提示文:
大晦日がやってきました。なんだかんだとここ数年、このブログで一年を俯瞰するのが恒例になってます。目の前の公演を成功させることに夢中になるあまり、劇団のあり方や行く末の照準をついつい忘れがちな自分にとって必要な気もするので、ここでまた今年、2017年を振り返りたいと思います。
おかげさまで弦巻楽団としては2017年も高い密度で公演を重ねられました。これも駆け出しの劇団員4人と、キャリアだけはベテランの代表合わせて5人の劇団を支えてくれた出演者、スタッフの皆様、各地で尽力してくれた方々、そしてなにより、一つの言葉にはまとまりにくい『弦巻楽団』ならではの魅力を愛し、信頼し、劇場に足を運んでくれた沢山の観客の皆様のおかげです。本当にありがとうございます。
劇団としては本公演を3回、そのうち演劇シーズン参加が1回。ツアー1作品。芸能鑑賞公演1回。特別公演の一人芝居を1作品。そして『演技講座』の発表公演として3公演。内2作品はシェイクスピア作品と言う充実のラインナップでした。
時系列で辿れば
2月 #27 『君は素敵』 (演劇シーズン2017冬 参加作品)
3月 演技講座「舞台に立つ」 『コリオレイナス』
6月 深浦佑太一人芝居 『一人舞台』
7月 #28 『ナイトスイミング』
8月 演技講座 『出停記念日』『火星から来た女の子』
9月 『サウンズ・オブ・サイレンシーズ』国内(札幌、三重、大阪、北九州)ツアー
11月 演技講座「舞台に立つ」 『リチャード三世』
となります。

参照資料:
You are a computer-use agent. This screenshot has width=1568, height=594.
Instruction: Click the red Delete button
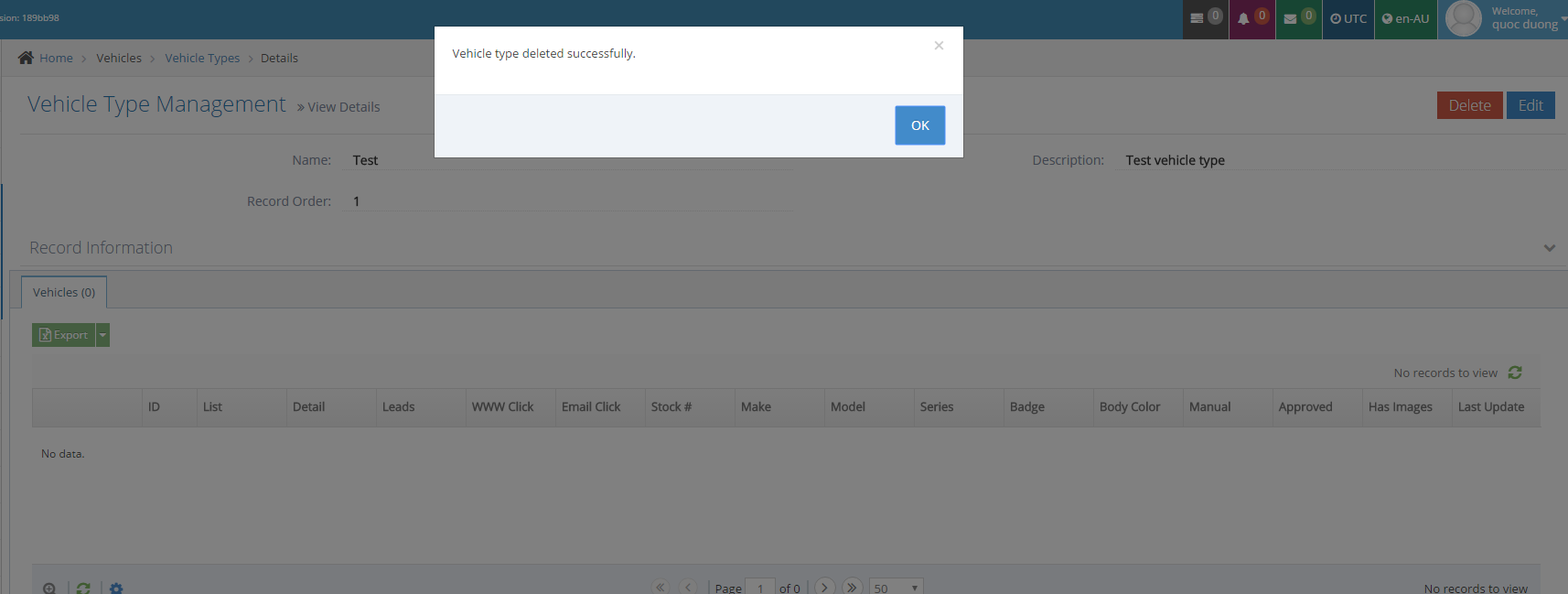tap(1469, 105)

課題の指示: 弦巻楽団の2017年を振り返るブログ文を、最後の文の後から書き継ぎなさい。 上に並ぶ各行は、この作業では用いない。

解答欄:
沢山の出会いがありました。そして「再会」も多く有った一年だと振り返ると感じます。10年前の作品であった『君は素敵』をこうして再び上演できる機会を与えてくれた演劇シーズンに感謝を。この作品と再会できたことを何より喜んでいたのは自分です。さらに、その『君は素敵』に出演してくれたのが、10年以上前「劇団ひまわり」で自分の生徒であった土屋梨沙、と言う再会までありました。
『コリオレイナス』で高校を卒業し東京に旅立った佐久間泉真とも、夏の『ナイトスイミング』で(早くも)再会できました。20年越しに亡くなった筈の同級生と再会するこの物語に、相応しい再会だったと思います。
『サウンズ・オブ・サイレンシーズ』では各地で、昨年『四月になれば彼女は彼は』ツアーでお世話になった様々な方と再会ができました。
『リチャード三世』では、5年前「演技講座」が「ツルマキアーケストラ!!!」と言う名称だった時に参加してくれた菅原里保が再び参加してくれました。これもとてもうれしい再会でした。
そして、とても大きな再会だったのが『出停記念日』です。高校演劇戯曲選に収蔵されている、島元要氏による透明さが敷き詰められたこの名作の上演は弦巻の悲願でした。それを今年、ようやく果たすことができました。海のものとも山のものともつかない我々に直接お便りをくださり、快く上演許可を下さった島元氏に深く感謝いたします。
女子高生5人による些細な日常会話だけで構成されながら、彼らの孤独や不安を見事に描き切ったこの戯曲は、本当の意味の刹那さに溢れ、たまらなく胸をかきむしる名作です。いつか、相応しいメンバーが揃った時に、この戯曲を上演したい。ずっとそう考えてました。これも最初に出会ってから10年でした。
成果発表公演で拙い箇所もたくさんありましたが、とても良い空気が会場を通り抜けました。一陣の風のような作品の刹那を捕まえることができたんじゃないかと自負しています。稽古場での公演で、目撃してくれた数少ない観客の皆さんに感謝いたします。
こうした小さな(あくまで公開規模の話)公演まで決して手を抜かないのが弦巻楽団です。一公演ごとに挑戦や達成や発見に満ちています。見逃せないなあ。
再会だけじゃなく、ずっと参加してくれる方々への感謝も。
特に夏の『ナイトスイミング』『サウンズ・オブ・サイレンシーズ』と通して出演してくれた塩谷舞、温水元のお二人。両名とも初演に続いて両作に再出演してくれました。大きな改変が無いにも関わらず、作品として深化できたのはお二人の力や成長があったおかげです。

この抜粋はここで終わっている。